- **REQUIRED WORK**
In your answer, print each of the records below exactly.

──────── SOURCE INFORMATION ────────

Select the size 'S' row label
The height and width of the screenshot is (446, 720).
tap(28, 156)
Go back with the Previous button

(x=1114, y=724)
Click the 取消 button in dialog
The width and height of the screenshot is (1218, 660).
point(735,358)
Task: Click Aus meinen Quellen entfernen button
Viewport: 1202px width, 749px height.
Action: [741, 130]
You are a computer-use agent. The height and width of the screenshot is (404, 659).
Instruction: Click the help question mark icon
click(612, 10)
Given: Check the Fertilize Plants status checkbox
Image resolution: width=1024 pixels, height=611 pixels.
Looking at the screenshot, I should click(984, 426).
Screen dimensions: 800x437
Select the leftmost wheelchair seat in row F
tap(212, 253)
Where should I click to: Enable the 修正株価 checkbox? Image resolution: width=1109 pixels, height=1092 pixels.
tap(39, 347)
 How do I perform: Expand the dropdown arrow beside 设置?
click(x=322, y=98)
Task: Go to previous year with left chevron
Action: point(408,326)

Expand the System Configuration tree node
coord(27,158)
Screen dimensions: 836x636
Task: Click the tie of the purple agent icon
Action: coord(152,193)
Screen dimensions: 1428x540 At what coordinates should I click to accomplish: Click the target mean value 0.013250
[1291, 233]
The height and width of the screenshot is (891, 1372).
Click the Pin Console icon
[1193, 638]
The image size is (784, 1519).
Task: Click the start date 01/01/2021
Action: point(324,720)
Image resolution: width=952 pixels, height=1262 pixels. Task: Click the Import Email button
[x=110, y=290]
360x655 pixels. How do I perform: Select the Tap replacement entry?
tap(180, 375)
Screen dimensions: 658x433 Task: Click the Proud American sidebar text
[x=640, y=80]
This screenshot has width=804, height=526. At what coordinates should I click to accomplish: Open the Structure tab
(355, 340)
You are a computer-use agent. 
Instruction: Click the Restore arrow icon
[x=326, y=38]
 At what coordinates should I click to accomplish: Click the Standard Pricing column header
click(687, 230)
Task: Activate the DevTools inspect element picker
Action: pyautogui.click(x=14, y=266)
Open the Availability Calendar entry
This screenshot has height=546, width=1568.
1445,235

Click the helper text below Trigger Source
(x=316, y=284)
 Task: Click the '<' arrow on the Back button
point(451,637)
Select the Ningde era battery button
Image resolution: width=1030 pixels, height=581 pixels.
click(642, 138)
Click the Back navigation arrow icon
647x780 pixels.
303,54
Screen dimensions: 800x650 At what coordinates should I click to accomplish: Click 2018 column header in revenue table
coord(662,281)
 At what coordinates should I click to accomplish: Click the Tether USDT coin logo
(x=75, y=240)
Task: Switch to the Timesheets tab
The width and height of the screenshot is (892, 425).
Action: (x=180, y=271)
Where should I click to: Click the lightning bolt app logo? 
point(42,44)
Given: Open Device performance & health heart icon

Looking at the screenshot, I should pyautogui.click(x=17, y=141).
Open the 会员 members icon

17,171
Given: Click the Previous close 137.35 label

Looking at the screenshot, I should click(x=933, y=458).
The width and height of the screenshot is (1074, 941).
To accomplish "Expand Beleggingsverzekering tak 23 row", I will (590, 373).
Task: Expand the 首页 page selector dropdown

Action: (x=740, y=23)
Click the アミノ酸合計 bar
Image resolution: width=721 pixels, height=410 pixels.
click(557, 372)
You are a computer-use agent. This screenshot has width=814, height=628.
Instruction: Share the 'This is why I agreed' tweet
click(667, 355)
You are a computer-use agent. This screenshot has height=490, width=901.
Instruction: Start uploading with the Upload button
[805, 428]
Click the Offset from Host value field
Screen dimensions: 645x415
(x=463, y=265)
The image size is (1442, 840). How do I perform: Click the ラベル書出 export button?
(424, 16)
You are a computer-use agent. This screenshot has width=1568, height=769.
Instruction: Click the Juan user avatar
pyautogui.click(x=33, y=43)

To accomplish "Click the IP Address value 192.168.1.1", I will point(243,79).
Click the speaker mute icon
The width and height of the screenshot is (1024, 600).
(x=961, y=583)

────────

- **ANSWER AREA**
Select the size 'S' row label
The height and width of the screenshot is (446, 720).
tap(28, 156)
Go back with the Previous button

(x=1114, y=724)
Click the 取消 button in dialog
The width and height of the screenshot is (1218, 660).
point(735,358)
Task: Click Aus meinen Quellen entfernen button
Viewport: 1202px width, 749px height.
Action: [741, 130]
You are a computer-use agent. The height and width of the screenshot is (404, 659).
Instruction: Click the help question mark icon
click(612, 10)
Given: Check the Fertilize Plants status checkbox
Image resolution: width=1024 pixels, height=611 pixels.
Looking at the screenshot, I should click(984, 426).
Screen dimensions: 800x437
Select the leftmost wheelchair seat in row F
tap(212, 253)
Where should I click to: Enable the 修正株価 checkbox? Image resolution: width=1109 pixels, height=1092 pixels.
tap(39, 347)
 How do I perform: Expand the dropdown arrow beside 设置?
click(x=322, y=98)
Task: Go to previous year with left chevron
Action: point(408,326)

Expand the System Configuration tree node
coord(27,158)
Screen dimensions: 836x636
Task: Click the tie of the purple agent icon
Action: coord(152,193)
Screen dimensions: 1428x540 At what coordinates should I click to accomplish: Click the target mean value 0.013250
[1291, 233]
The height and width of the screenshot is (891, 1372).
Click the Pin Console icon
[1193, 638]
The image size is (784, 1519).
Task: Click the start date 01/01/2021
Action: point(324,720)
Image resolution: width=952 pixels, height=1262 pixels. Task: Click the Import Email button
[x=110, y=290]
360x655 pixels. How do I perform: Select the Tap replacement entry?
tap(180, 375)
Screen dimensions: 658x433 Task: Click the Proud American sidebar text
[x=640, y=80]
This screenshot has width=804, height=526. At what coordinates should I click to accomplish: Open the Structure tab
(355, 340)
You are a computer-use agent. 
Instruction: Click the Restore arrow icon
[x=326, y=38]
 At what coordinates should I click to accomplish: Click the Standard Pricing column header
click(687, 230)
Task: Activate the DevTools inspect element picker
Action: pyautogui.click(x=14, y=266)
Open the Availability Calendar entry
This screenshot has height=546, width=1568.
1445,235

Click the helper text below Trigger Source
(x=316, y=284)
 Task: Click the '<' arrow on the Back button
point(451,637)
Select the Ningde era battery button
Image resolution: width=1030 pixels, height=581 pixels.
click(642, 138)
Click the Back navigation arrow icon
647x780 pixels.
303,54
Screen dimensions: 800x650 At what coordinates should I click to accomplish: Click 2018 column header in revenue table
coord(662,281)
 At what coordinates should I click to accomplish: Click the Tether USDT coin logo
(x=75, y=240)
Task: Switch to the Timesheets tab
The width and height of the screenshot is (892, 425).
Action: (x=180, y=271)
Where should I click to: Click the lightning bolt app logo? 
point(42,44)
Given: Open Device performance & health heart icon

Looking at the screenshot, I should pyautogui.click(x=17, y=141).
Open the 会员 members icon

17,171
Given: Click the Previous close 137.35 label

Looking at the screenshot, I should click(x=933, y=458).
The width and height of the screenshot is (1074, 941).
To accomplish "Expand Beleggingsverzekering tak 23 row", I will (590, 373).
Task: Expand the 首页 page selector dropdown

Action: (x=740, y=23)
Click the アミノ酸合計 bar
Image resolution: width=721 pixels, height=410 pixels.
click(557, 372)
You are a computer-use agent. This screenshot has width=814, height=628.
Instruction: Share the 'This is why I agreed' tweet
click(667, 355)
You are a computer-use agent. This screenshot has height=490, width=901.
Instruction: Start uploading with the Upload button
[805, 428]
Click the Offset from Host value field
Screen dimensions: 645x415
(x=463, y=265)
The image size is (1442, 840). How do I perform: Click the ラベル書出 export button?
(424, 16)
You are a computer-use agent. This screenshot has width=1568, height=769.
Instruction: Click the Juan user avatar
pyautogui.click(x=33, y=43)

To accomplish "Click the IP Address value 192.168.1.1", I will point(243,79).
Click the speaker mute icon
The width and height of the screenshot is (1024, 600).
(x=961, y=583)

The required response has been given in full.